Phase II study of doxorubicin and thalidomide in patients with refractory aggressive fibromatosis.

Background To evaluate the efficacy and safety of doxorubicin (ADM) combined with thalidomide (THA) as a first-line treatment for patients with refractory aggressive fibromatosis (AF). Patients and Methods Eligible patients were treated with ADM 30 mg/m2 on days 1-2 and THA 200 mg nightly on days 1-21 every 3 weeks for a maximum of six cycles. THA was then continued for a total of 1 year. The primary end point was response rate (RR). Results Fifteen patients were enrolled in the study. No patient had a complete response, but five patients had partial responses, resulting in a RR of 33%. Eight patients (53%) had stable disease and two patients (13%) had progressive disease, and the disease control rate was 87%. The median progression free survival (mPFS) was 20.6 months (95% confidence interval, 14.5-26.7 months). Patients with below normal baseline serum albumin levels had significantly inferior mPFS compared with those with normal baseline serum albumin (1.4 months versus 23.7 months, P = 0.045).
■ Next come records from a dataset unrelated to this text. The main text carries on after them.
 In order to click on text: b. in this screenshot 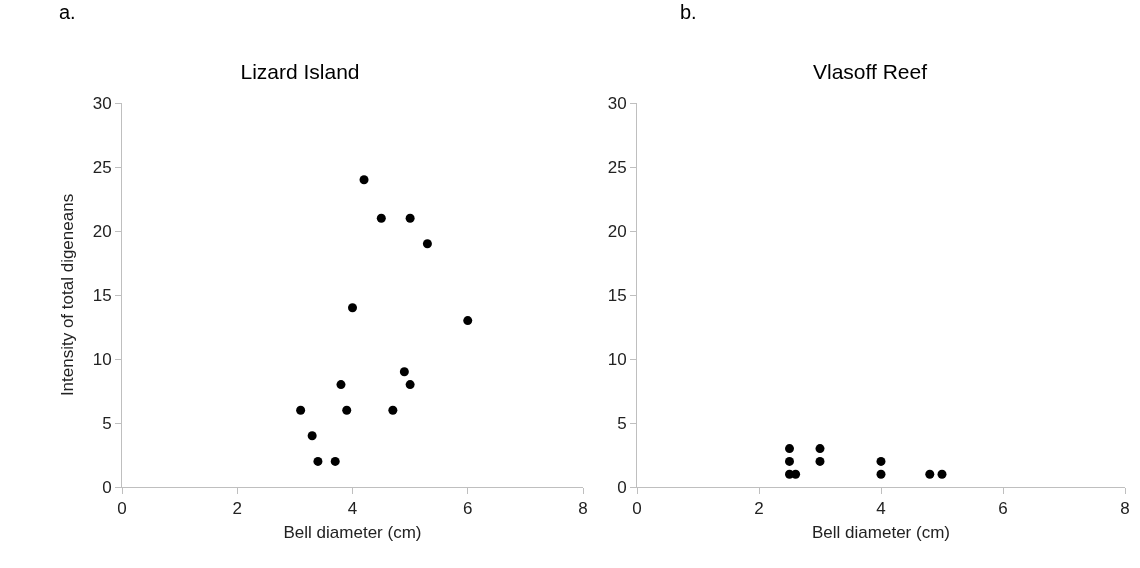, I will do `click(688, 12)`.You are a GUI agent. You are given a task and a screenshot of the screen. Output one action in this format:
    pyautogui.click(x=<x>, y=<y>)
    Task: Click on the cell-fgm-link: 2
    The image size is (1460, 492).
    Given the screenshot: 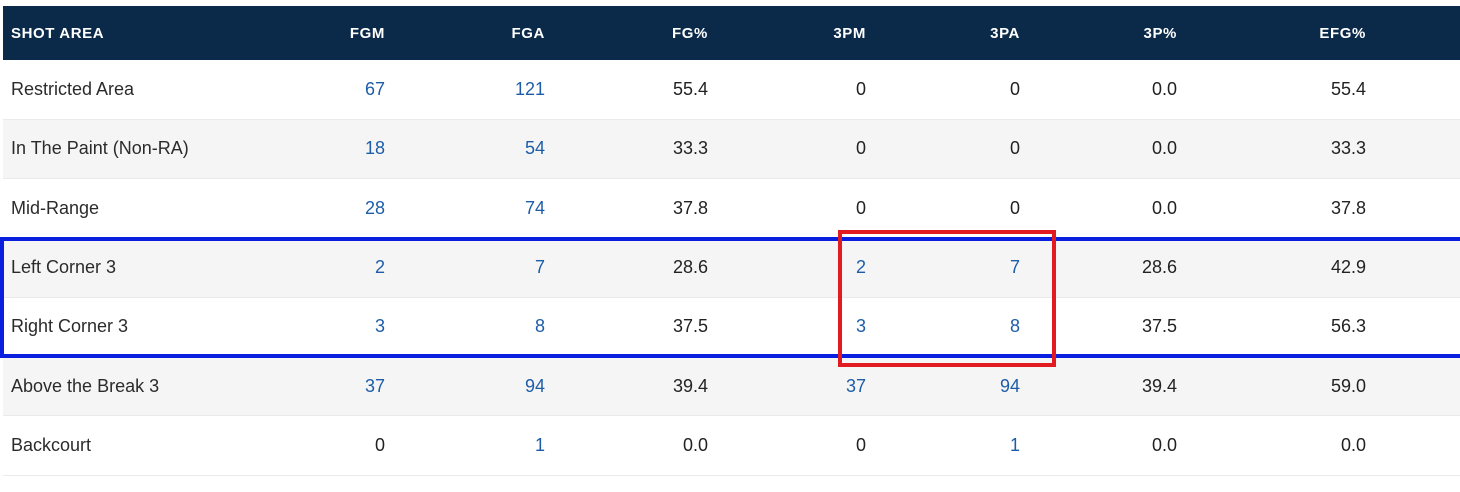 What is the action you would take?
    pyautogui.click(x=380, y=268)
    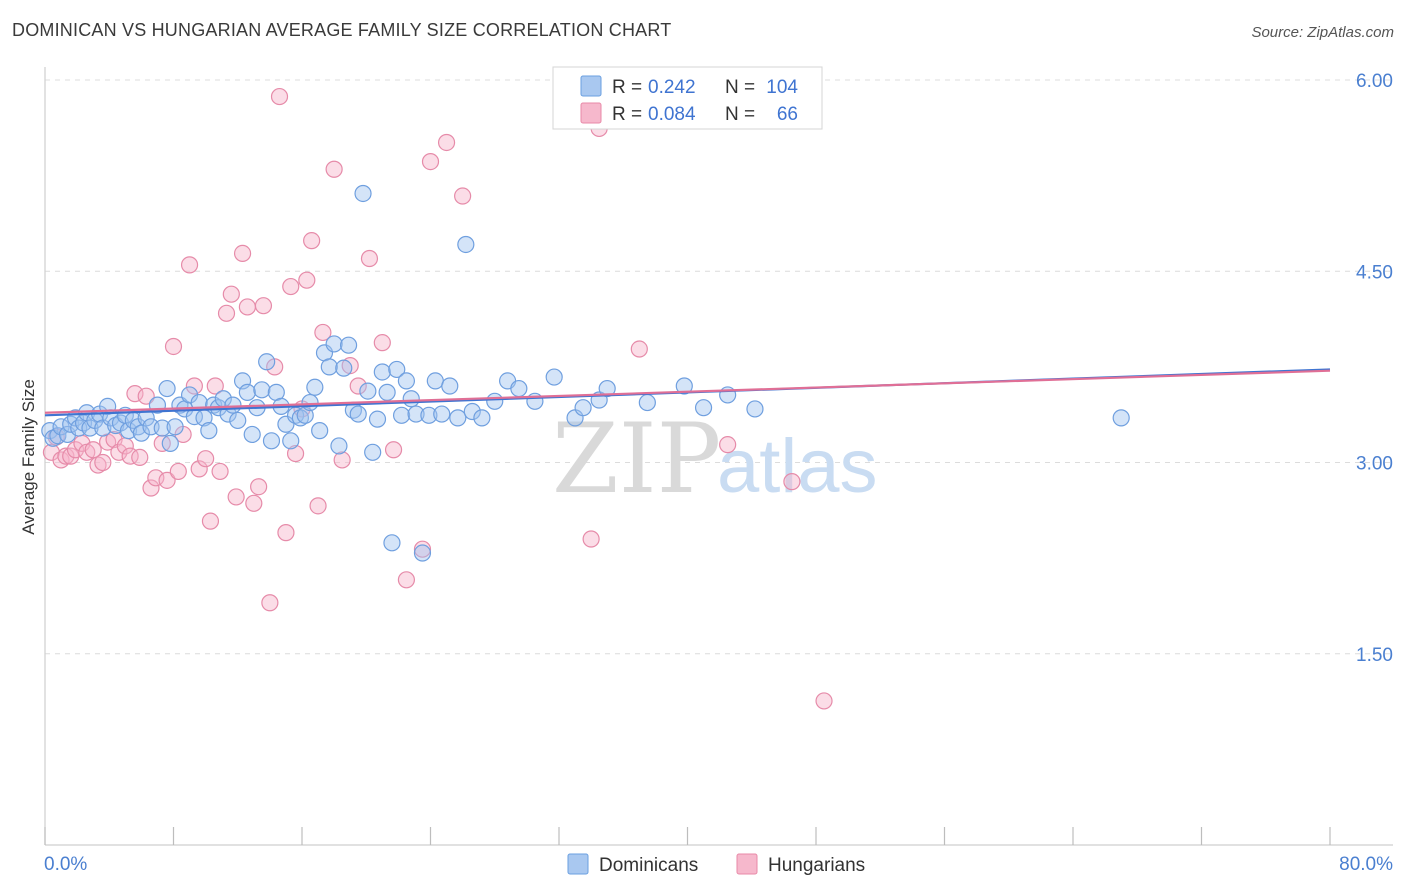 The width and height of the screenshot is (1406, 892). Describe the element at coordinates (578, 864) in the screenshot. I see `legend-bottom-swatch-dominicans` at that location.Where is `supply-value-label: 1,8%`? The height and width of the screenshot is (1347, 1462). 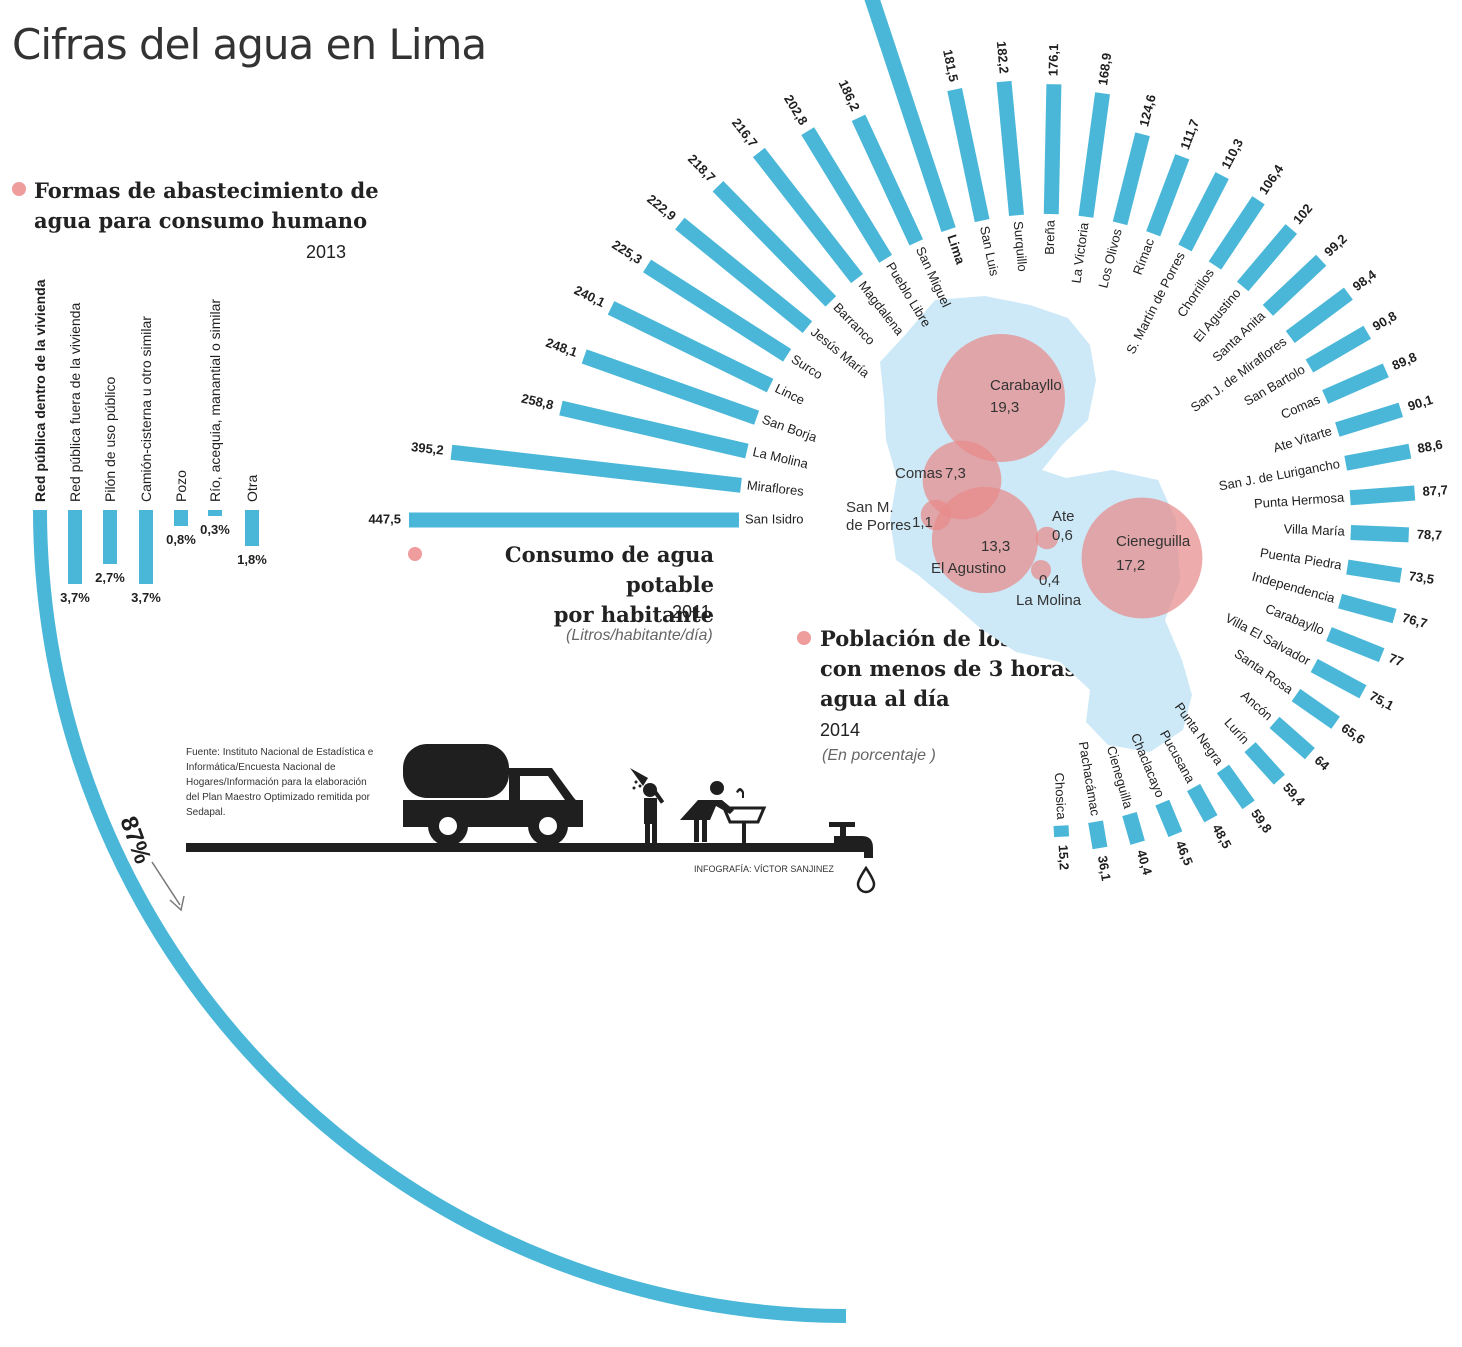
supply-value-label: 1,8% is located at coordinates (252, 560).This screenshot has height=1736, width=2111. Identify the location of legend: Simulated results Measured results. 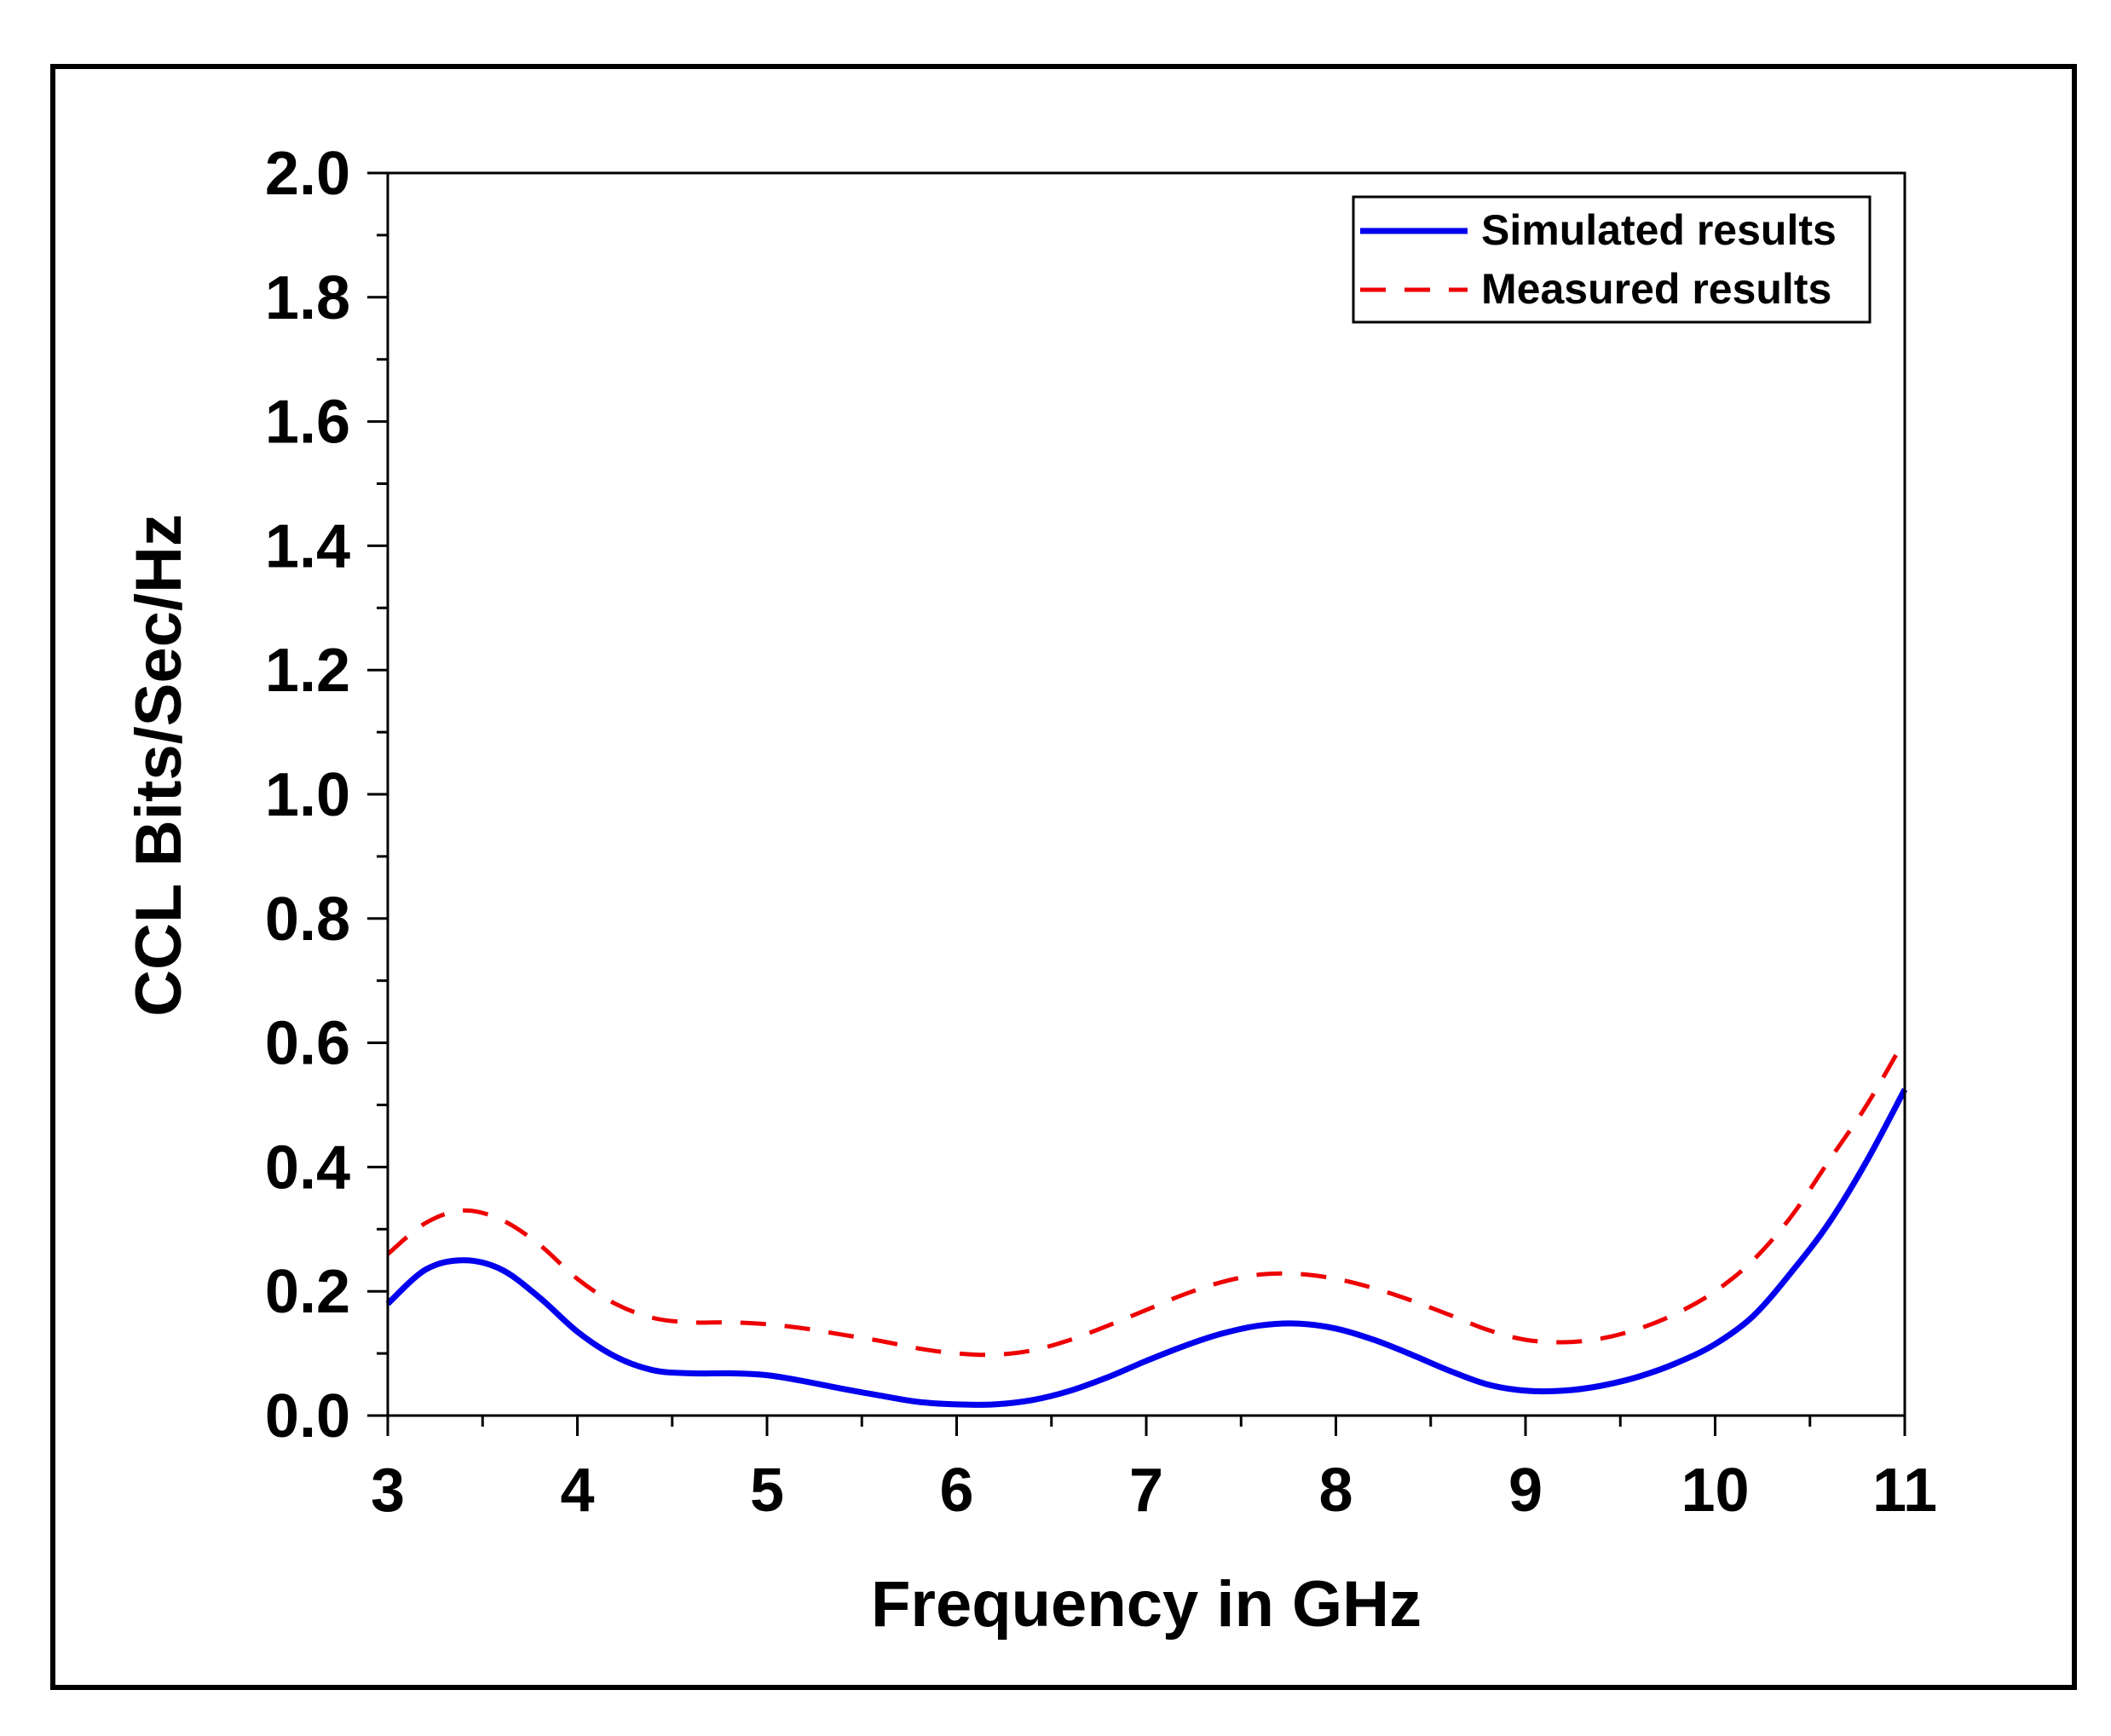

Grade 3/4 toxicities included leukopenia (33%), neutropenia (60%), febrile neutropenia (7%), nausea (7%), and vomiting (6.6%). Conclusions ADM plus THA was well-tolerated and effective as a first-line treatment for patients with refractory AF. However, patients with hypoalbuminemia at baseline had inferior clinical outcomes, and further studies are needed to investigate this issue.